Einen erster Hinweis auf eine autobiografische Lesart könnte das Schild Overlook betrachtet werden. Es verspricht einen kompletten Blick über die Insel, bzw. den Schriftsteller Max Frisch. Diese Metapher wird allerdings bald in ihr Gegenteil umgewandelt. Schnell wird deutlich, dass es sich nur um einen unwegsamen, von Gestrüpp gesäumten Weg handelt, der zu keiner Aussichtsstelle führt: „das Schild hat versprochen, was es hier nicht gibt“ (S. 50). Genauso verfährt der Text mit dem Leser. Es werden einzelne Aspekte der Hauptfigur Max Frisch gezeigt, einen biografischen Overlook gibt es jedoch nicht. Des Weiteren kann die Metapher Overlook und die mit ihr verbundene Schilderung der Landschaft als Repräsentant für die Polyfunktionalität des Textes, also seine Interpretierbarkeit auf mehreren Ebenen, gesehen werden. Sie haben neben ihrer scheinbar nicht fiktiven Wirkung (der einfachen Landschaftsbeschreibung) mehrere interpretatorische Ebenen, worin sich ihre Literarizität zeigt.

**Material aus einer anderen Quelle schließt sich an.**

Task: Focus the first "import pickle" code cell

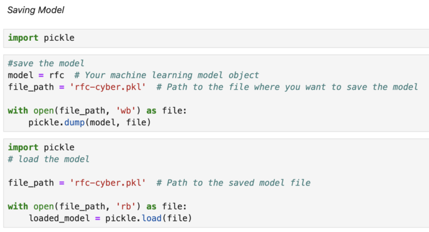Action: click(x=41, y=38)
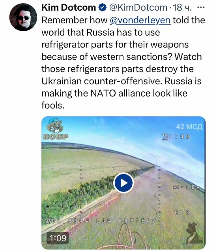Play the embedded drone video

[123, 183]

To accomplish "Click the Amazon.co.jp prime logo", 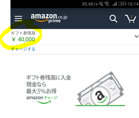I will point(49,18).

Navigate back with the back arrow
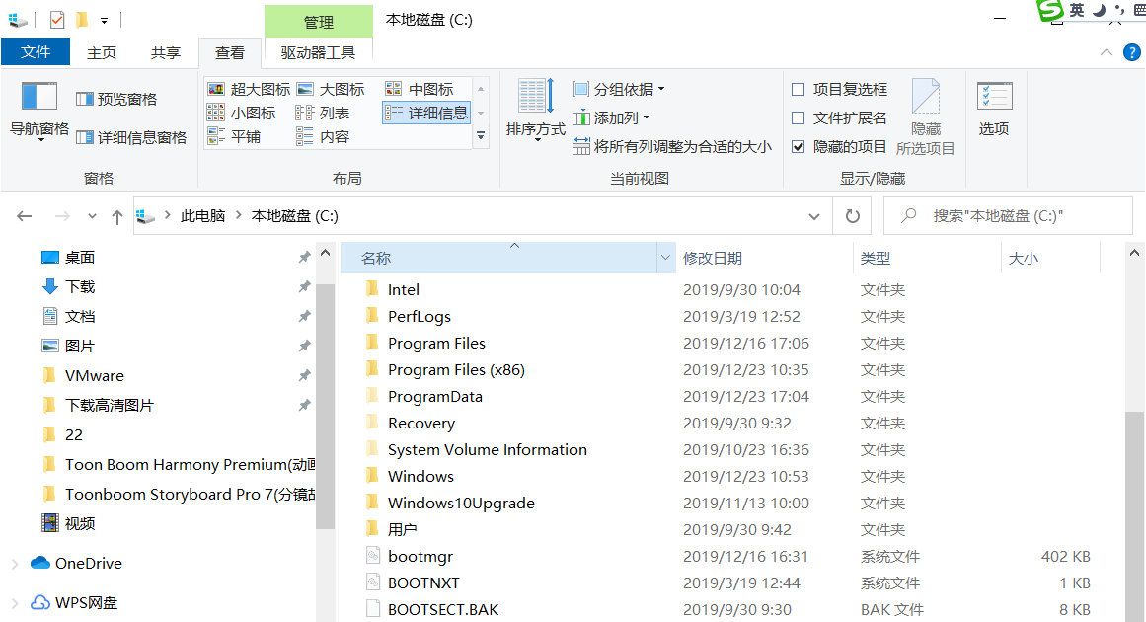(22, 215)
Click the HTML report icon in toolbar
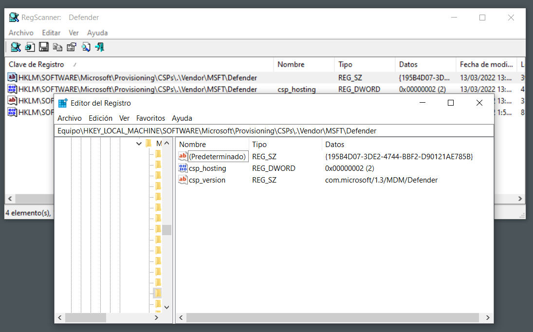The width and height of the screenshot is (533, 332). 30,47
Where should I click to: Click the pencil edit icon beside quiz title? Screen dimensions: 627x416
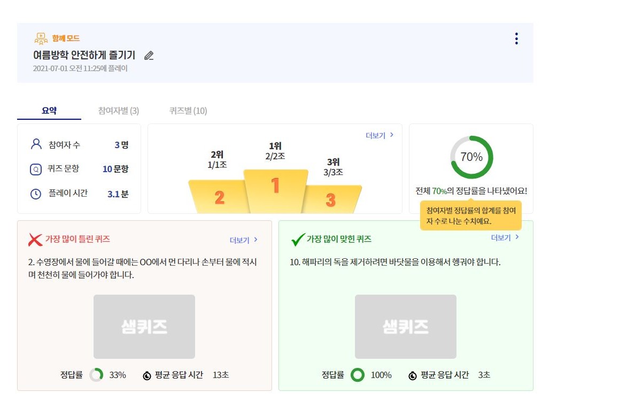coord(149,56)
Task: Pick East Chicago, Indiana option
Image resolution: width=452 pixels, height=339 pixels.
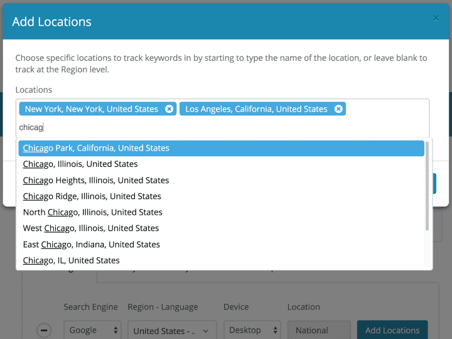Action: click(92, 244)
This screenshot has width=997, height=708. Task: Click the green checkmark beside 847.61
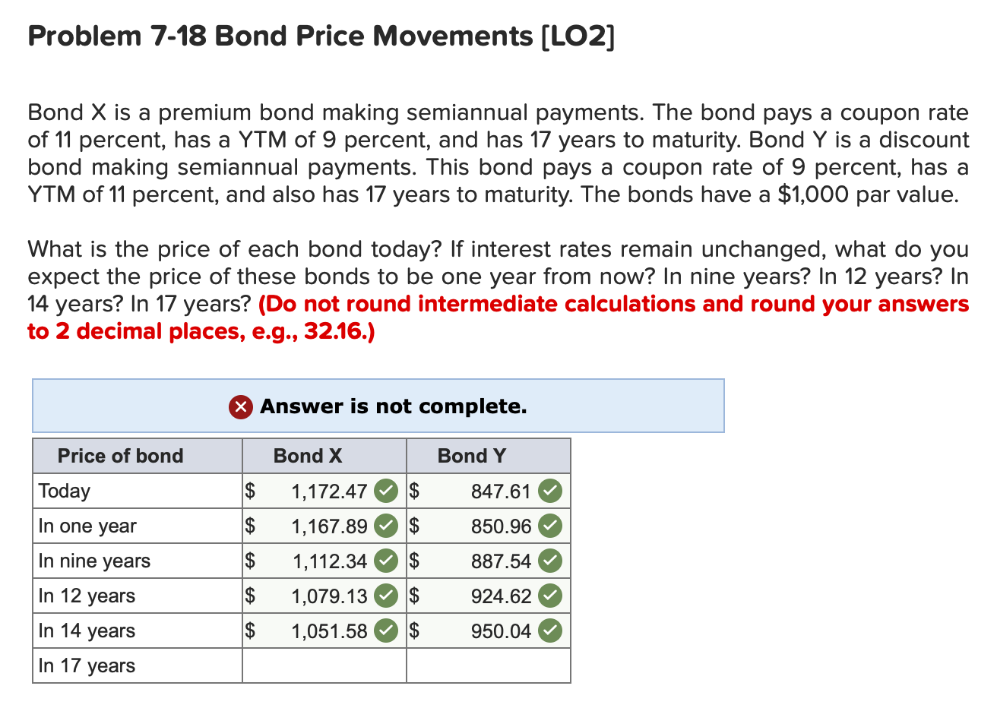point(551,491)
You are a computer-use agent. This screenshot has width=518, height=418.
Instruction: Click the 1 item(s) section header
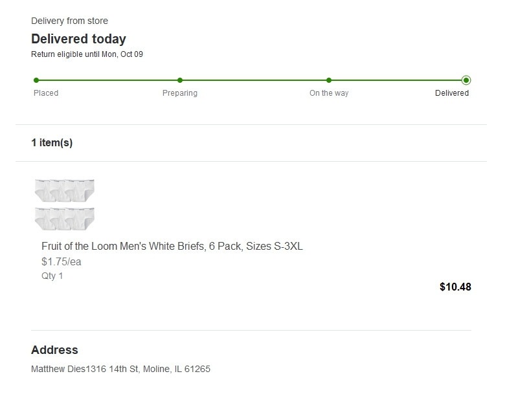coord(52,143)
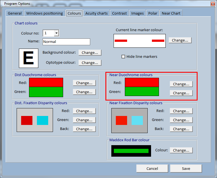Click the Dist Duochrome red swatch
Viewport: 217px width, 178px height.
pyautogui.click(x=46, y=82)
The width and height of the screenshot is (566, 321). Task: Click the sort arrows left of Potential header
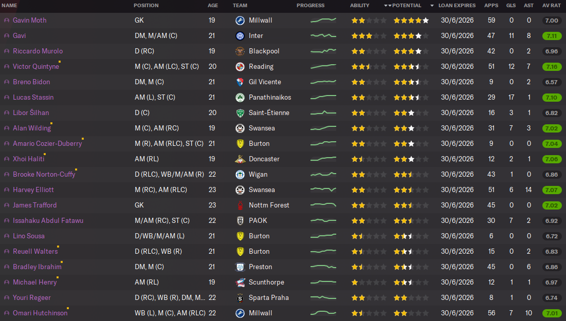point(387,6)
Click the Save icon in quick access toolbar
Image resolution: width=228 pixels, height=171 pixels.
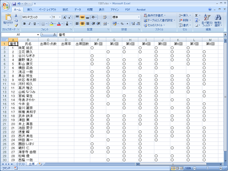[x=14, y=4]
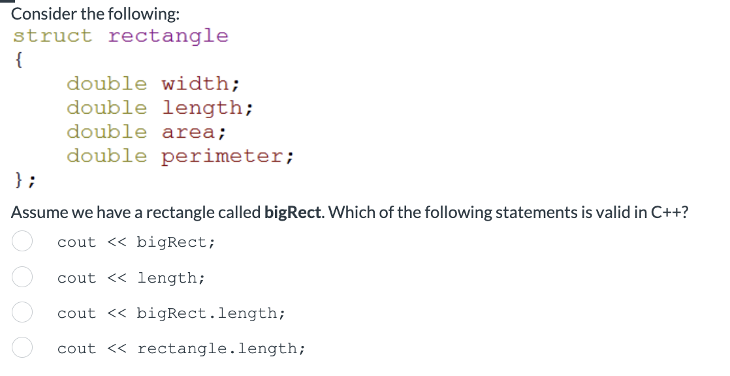Click the struct rectangle code line
This screenshot has width=730, height=376.
point(120,35)
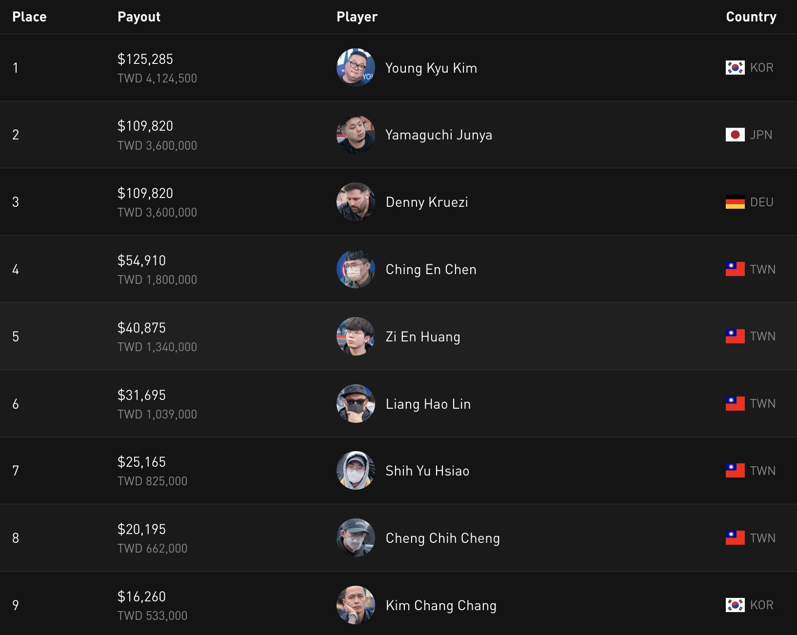This screenshot has width=797, height=635.
Task: Click the Taiwan flag for Ching En Chen
Action: (735, 269)
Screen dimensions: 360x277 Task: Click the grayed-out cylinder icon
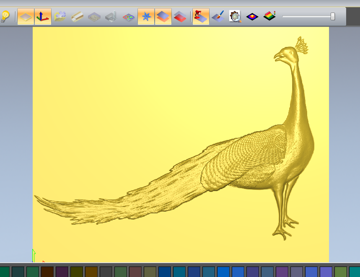click(x=77, y=17)
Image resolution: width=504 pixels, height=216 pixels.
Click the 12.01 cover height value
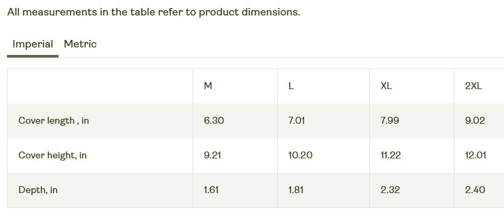475,155
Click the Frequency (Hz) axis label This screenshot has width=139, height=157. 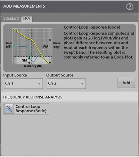(x=32, y=66)
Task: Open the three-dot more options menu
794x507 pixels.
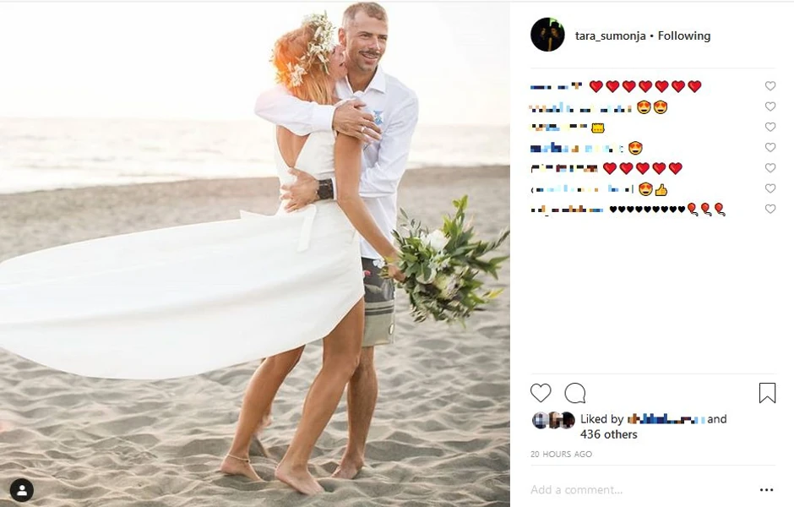Action: coord(767,490)
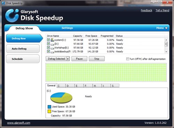This screenshot has width=174, height=128.
Task: Click the drive list scroll down arrow
Action: click(x=166, y=52)
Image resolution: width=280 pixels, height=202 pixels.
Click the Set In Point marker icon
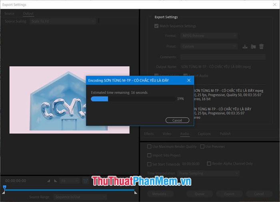point(49,181)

In dem Interview, bei dem Max Frisch Lynn kennen lernt, äußert er sich wie folgt: „Leben ist langweilig, ich mache Erfahrungen nur noch, wenn ich schreibe.“ (S. 12)[9]. Das bedeutet, er lebt, um zu schreiben, und dadurch Erfahrungen zu machen, welche also nicht körperlich (real), sondern nur geistig erlebt sind. Weitergeführt heißt das, Gefühle sind nur noch relevant, wenn sie literaturfähig sind: „Er hat reichlich über Eifersucht geschrieben. Schon deswegen hat er sich in den letzten Jahren jede Eifersucht versagt. […] es fiele ihm als Schriftsteller dazu nichts ein, nichts Neues.“ (S. 121). Das Leben entspringt also der Literatur, bzw. lässt sich im Hinblick auf sie steuern und ist somit unlösbar mit ihr verknüpft[10]. Genau dieser Umstand macht die klare Abgrenzung von fiktionalen und autobiografischen Elementen in Montauk so schwierig und führt dazu, dass auch die abschließende Beurteilung des Textes durchaus anfechtbar ist.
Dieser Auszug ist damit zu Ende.